Interestingly, the Linux kernel has a files/directories ratio of about 14, so there might very well be a correlation.

fd is really designed for a multi-core setup. I believe it will always have a disadvantage over truly single-thread programs in a -j 1 setting because it actually still spawns a separate thread for searching which then sends results to a receiver-thread that outputs all results. Also, personally, I don't really care about the total amount of CPU cycles, but rather on the overall execution time.

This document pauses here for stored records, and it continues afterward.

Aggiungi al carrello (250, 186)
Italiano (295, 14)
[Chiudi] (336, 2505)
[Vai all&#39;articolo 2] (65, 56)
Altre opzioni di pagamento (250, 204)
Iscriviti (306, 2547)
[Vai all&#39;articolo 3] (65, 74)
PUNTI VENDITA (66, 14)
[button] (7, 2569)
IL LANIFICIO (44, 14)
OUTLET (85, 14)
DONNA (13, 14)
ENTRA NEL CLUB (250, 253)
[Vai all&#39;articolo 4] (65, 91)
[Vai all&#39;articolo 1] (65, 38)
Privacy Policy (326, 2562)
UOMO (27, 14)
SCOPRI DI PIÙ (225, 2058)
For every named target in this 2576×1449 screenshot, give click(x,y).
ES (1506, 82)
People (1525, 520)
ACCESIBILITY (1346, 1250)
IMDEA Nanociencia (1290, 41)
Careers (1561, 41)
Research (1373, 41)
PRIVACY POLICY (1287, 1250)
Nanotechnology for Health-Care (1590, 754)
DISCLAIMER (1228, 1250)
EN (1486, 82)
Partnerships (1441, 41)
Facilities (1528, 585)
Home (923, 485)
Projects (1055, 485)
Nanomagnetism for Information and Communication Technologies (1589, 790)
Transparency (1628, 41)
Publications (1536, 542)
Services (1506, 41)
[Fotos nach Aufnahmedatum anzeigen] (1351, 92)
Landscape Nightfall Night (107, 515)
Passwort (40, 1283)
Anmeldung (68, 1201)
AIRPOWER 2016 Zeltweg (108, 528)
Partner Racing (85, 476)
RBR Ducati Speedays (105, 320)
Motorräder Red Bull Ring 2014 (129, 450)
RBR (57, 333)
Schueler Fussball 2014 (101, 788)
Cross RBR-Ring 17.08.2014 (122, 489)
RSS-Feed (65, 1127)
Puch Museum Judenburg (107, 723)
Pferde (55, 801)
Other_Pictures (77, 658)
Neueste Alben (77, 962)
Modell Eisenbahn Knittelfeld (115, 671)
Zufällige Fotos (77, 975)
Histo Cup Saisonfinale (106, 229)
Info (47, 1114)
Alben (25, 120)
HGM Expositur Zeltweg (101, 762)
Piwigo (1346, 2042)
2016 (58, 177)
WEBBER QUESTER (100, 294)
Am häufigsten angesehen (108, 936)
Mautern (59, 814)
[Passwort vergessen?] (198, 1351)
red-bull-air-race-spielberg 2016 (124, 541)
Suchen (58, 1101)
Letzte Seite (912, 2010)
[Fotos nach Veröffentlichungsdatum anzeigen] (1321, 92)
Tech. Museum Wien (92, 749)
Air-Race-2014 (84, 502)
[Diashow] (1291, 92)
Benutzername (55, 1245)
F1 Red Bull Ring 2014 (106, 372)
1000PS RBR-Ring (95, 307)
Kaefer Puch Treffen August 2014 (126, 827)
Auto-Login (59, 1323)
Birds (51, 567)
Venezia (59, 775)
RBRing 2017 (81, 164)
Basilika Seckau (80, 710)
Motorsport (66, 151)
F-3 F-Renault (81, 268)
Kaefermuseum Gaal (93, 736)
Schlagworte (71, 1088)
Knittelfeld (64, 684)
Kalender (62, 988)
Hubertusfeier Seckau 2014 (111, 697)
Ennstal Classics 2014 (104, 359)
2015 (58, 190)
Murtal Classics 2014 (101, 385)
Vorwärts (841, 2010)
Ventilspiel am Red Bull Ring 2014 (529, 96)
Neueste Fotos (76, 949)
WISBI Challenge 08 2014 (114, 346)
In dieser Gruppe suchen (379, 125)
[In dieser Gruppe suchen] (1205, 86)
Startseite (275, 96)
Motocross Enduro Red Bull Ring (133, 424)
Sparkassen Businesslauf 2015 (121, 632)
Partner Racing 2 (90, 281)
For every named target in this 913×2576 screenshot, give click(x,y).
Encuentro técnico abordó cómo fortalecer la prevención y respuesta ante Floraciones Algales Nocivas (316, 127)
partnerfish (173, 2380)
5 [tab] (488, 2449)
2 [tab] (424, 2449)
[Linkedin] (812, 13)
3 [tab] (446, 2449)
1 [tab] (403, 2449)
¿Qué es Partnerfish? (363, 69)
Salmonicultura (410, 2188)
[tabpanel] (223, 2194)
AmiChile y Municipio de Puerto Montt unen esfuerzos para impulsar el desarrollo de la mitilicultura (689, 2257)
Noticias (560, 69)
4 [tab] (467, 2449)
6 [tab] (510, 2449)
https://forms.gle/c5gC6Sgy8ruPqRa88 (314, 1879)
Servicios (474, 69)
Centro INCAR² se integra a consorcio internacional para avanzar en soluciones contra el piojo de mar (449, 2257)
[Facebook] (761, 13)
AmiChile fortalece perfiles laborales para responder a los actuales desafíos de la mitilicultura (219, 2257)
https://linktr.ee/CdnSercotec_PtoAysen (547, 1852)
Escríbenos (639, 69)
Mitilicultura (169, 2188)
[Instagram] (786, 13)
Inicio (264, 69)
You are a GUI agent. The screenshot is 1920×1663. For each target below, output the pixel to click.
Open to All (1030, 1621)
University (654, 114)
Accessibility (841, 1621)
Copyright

Still, this seems to be a case where find is definitely faster than fd. I'm happy to investigate this further, but I will be away from home for two weeks, so this might take some time.

@vandenoever
Copy link
Author

There are two actions going on reading a directory and reading file metadata. fd seems to be slower when there's more files per directory. That might mean that there's something expensive going on when reading those directories, e.g. allocating a larger Vec to hold the files.

I'm not in a hurry to have this fixed. It was the first thing I noticed when I tried out fd.

Since fd uses more CPU, find is probably faster more often on slower machine, even if they're multicore.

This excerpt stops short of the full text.